GIVEN RECORDS
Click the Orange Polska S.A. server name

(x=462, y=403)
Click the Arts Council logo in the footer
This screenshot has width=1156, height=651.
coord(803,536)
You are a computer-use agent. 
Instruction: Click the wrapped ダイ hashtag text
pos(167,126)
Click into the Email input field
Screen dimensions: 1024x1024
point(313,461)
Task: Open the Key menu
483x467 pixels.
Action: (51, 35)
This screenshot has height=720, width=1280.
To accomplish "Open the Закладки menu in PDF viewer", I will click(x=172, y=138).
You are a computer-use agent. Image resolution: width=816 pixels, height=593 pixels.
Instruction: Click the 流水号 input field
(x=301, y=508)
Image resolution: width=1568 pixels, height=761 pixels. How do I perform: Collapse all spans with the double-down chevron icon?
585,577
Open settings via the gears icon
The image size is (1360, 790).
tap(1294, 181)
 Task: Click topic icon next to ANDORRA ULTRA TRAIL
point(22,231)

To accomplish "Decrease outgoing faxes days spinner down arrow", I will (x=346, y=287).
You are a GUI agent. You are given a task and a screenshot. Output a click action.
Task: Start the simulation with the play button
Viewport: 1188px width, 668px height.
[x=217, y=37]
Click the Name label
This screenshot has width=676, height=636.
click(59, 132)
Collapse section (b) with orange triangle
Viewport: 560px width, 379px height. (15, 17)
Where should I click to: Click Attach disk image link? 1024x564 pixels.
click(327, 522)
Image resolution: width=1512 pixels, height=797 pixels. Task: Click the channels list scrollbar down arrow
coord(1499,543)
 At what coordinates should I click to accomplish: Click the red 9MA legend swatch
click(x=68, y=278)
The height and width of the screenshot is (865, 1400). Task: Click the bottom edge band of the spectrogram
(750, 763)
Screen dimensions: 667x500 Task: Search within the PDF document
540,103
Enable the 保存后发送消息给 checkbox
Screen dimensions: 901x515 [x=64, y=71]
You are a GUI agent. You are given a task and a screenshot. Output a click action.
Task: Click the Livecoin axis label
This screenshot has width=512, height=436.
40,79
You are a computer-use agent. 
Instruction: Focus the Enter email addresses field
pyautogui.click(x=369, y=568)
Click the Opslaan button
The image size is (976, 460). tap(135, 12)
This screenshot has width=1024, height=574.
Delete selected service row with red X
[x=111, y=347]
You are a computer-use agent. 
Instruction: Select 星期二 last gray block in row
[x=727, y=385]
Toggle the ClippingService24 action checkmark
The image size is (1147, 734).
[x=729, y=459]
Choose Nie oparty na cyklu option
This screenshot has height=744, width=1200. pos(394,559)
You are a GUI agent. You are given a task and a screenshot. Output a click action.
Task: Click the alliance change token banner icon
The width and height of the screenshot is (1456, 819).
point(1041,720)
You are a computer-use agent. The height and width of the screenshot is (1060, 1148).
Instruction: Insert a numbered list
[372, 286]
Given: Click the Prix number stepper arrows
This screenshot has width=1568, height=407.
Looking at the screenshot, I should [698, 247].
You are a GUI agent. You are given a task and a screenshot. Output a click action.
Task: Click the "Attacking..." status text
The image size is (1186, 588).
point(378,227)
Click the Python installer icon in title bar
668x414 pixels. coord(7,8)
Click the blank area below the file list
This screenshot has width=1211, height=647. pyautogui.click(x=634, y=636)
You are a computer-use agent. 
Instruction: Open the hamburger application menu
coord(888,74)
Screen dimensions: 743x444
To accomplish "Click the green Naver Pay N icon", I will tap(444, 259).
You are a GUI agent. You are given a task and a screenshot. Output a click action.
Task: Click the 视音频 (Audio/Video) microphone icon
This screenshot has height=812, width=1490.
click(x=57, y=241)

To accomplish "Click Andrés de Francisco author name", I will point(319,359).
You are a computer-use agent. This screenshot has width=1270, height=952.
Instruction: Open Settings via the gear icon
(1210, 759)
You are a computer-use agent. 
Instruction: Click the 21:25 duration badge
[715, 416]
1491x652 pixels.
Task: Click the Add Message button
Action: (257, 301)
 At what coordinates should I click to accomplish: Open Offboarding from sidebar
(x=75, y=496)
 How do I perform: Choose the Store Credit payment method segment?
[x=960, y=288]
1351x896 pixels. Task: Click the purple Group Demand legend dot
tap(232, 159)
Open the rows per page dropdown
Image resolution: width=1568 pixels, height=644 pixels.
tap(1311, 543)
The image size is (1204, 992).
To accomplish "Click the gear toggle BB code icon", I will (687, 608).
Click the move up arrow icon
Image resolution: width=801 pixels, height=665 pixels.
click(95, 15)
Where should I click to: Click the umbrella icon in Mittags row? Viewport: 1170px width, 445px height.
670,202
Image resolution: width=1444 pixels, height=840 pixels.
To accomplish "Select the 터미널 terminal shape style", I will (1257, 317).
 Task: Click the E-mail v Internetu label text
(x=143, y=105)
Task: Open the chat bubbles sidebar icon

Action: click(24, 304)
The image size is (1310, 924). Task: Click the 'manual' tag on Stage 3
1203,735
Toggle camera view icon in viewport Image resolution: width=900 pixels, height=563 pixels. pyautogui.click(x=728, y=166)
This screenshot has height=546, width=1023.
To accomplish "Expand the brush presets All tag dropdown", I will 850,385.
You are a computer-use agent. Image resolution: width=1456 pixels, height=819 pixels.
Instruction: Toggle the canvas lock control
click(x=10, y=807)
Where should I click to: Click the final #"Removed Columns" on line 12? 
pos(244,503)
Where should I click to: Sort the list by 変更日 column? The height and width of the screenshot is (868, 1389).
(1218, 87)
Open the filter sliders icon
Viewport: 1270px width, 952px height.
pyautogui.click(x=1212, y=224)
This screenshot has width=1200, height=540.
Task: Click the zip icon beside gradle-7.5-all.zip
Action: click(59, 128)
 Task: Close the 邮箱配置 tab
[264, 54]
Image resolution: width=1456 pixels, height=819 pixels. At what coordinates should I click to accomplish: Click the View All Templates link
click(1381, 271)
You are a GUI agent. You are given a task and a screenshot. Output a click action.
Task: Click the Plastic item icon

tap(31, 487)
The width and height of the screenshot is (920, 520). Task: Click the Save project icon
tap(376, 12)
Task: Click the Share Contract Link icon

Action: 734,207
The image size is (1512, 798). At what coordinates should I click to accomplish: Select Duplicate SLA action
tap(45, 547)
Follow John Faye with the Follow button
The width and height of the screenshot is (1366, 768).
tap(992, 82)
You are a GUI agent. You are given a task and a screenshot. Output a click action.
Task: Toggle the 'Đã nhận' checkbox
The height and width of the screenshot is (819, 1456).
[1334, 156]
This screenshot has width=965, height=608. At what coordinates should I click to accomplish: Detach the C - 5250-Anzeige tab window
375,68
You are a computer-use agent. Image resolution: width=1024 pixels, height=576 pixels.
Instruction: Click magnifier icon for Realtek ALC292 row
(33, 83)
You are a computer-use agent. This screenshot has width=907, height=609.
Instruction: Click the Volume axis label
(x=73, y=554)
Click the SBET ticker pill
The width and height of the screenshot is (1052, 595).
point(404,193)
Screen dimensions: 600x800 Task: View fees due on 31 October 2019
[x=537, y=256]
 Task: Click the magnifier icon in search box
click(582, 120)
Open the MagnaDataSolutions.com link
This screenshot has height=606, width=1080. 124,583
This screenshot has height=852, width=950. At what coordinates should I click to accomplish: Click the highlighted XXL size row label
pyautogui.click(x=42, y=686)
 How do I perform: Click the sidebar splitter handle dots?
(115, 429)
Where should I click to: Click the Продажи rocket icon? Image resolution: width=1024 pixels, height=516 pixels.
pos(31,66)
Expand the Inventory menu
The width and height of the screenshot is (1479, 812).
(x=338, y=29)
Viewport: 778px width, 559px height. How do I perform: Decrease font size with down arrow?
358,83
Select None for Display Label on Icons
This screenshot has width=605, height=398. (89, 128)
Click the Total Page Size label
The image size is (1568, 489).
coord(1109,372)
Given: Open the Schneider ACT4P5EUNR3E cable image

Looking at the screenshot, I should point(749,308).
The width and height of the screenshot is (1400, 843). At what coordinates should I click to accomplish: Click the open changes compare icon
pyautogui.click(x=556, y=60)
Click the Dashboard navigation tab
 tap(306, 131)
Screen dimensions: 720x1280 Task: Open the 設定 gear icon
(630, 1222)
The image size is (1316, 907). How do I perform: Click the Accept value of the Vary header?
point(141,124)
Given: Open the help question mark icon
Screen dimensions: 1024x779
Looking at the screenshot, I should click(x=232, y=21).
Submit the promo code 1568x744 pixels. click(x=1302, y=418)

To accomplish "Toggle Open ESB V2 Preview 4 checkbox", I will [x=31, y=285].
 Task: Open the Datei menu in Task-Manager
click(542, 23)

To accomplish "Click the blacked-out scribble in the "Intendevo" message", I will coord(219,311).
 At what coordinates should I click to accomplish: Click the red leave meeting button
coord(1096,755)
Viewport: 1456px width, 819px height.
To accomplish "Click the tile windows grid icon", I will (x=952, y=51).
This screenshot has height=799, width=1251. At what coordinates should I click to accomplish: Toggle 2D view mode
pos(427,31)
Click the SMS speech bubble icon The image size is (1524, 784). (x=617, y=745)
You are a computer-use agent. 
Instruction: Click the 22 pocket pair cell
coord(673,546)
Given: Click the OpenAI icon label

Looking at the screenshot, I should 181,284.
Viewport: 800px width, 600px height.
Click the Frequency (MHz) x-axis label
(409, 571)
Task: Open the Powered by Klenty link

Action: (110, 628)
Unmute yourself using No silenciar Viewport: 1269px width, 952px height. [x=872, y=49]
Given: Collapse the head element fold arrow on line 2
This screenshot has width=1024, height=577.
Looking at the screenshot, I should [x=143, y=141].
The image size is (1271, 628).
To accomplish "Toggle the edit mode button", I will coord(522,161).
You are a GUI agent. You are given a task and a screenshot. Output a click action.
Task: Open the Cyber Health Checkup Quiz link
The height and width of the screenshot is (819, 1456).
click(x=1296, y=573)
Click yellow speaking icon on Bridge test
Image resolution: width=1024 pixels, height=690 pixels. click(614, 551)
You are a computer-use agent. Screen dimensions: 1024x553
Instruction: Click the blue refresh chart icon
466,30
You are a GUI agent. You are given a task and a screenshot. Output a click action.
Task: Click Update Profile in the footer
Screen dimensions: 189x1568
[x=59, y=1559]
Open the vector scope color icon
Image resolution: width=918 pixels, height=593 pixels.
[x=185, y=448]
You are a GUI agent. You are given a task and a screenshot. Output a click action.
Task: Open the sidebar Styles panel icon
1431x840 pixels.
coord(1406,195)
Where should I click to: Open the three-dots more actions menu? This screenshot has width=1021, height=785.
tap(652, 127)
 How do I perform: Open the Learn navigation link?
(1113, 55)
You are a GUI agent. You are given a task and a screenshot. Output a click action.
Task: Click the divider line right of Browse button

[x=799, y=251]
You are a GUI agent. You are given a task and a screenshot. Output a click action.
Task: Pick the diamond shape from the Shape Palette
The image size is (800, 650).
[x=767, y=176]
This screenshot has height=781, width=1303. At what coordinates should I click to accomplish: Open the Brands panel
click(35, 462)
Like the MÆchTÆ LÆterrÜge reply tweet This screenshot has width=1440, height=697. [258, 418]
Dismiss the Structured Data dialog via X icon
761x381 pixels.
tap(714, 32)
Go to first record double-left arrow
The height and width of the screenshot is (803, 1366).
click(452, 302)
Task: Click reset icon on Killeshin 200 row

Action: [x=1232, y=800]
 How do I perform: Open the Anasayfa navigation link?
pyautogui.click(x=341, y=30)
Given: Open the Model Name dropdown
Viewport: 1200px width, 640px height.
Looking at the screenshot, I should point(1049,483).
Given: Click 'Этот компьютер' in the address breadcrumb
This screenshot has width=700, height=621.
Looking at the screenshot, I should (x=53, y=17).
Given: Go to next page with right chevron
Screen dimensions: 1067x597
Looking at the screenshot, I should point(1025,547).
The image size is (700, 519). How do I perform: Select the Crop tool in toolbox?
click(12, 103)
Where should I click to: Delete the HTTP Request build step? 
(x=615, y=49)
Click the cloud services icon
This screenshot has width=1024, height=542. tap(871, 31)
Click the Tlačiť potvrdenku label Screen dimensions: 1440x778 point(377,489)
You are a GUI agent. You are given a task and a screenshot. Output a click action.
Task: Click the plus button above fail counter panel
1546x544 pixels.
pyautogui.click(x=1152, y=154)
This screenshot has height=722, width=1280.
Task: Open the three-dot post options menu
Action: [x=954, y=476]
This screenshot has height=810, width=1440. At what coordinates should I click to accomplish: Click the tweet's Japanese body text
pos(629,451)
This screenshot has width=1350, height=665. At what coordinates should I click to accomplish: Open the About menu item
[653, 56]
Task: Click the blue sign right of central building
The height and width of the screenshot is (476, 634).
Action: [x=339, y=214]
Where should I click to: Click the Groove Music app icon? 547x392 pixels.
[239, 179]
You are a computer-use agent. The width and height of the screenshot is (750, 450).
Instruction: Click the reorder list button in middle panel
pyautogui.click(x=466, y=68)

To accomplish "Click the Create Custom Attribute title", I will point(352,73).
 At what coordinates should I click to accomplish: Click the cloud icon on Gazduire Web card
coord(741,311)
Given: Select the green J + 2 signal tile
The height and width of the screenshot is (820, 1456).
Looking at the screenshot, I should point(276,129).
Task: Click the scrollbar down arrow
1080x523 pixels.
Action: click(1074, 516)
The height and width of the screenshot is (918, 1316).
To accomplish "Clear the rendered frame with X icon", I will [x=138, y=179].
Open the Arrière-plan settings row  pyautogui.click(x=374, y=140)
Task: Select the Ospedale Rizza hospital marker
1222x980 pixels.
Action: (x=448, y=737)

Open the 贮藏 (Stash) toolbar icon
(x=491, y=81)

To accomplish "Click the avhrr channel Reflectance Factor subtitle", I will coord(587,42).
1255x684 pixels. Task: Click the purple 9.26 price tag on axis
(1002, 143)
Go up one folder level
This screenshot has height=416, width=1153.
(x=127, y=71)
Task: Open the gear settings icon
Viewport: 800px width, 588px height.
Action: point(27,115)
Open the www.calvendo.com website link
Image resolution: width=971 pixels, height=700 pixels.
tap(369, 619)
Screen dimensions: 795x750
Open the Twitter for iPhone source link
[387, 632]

WORK REQUIRED
Reproduce the records verbatim, starting at their very first line and ending at the line that contains "point(22,231)", with both of those lines included.

TASK RESPONSE
Click the Orange Polska S.A. server name

(x=462, y=403)
Click the Arts Council logo in the footer
This screenshot has width=1156, height=651.
coord(803,536)
You are a computer-use agent. 
Instruction: Click the wrapped ダイ hashtag text
pos(167,126)
Click into the Email input field
Screen dimensions: 1024x1024
point(313,461)
Task: Open the Key menu
483x467 pixels.
Action: (51, 35)
This screenshot has height=720, width=1280.
To accomplish "Open the Закладки menu in PDF viewer", I will click(x=172, y=138).
You are a computer-use agent. Image resolution: width=816 pixels, height=593 pixels.
Instruction: Click the 流水号 input field
(x=301, y=508)
Image resolution: width=1568 pixels, height=761 pixels. How do I perform: Collapse all spans with the double-down chevron icon?
585,577
Open settings via the gears icon
The image size is (1360, 790).
tap(1294, 181)
 Task: Click topic icon next to ANDORRA ULTRA TRAIL
point(22,231)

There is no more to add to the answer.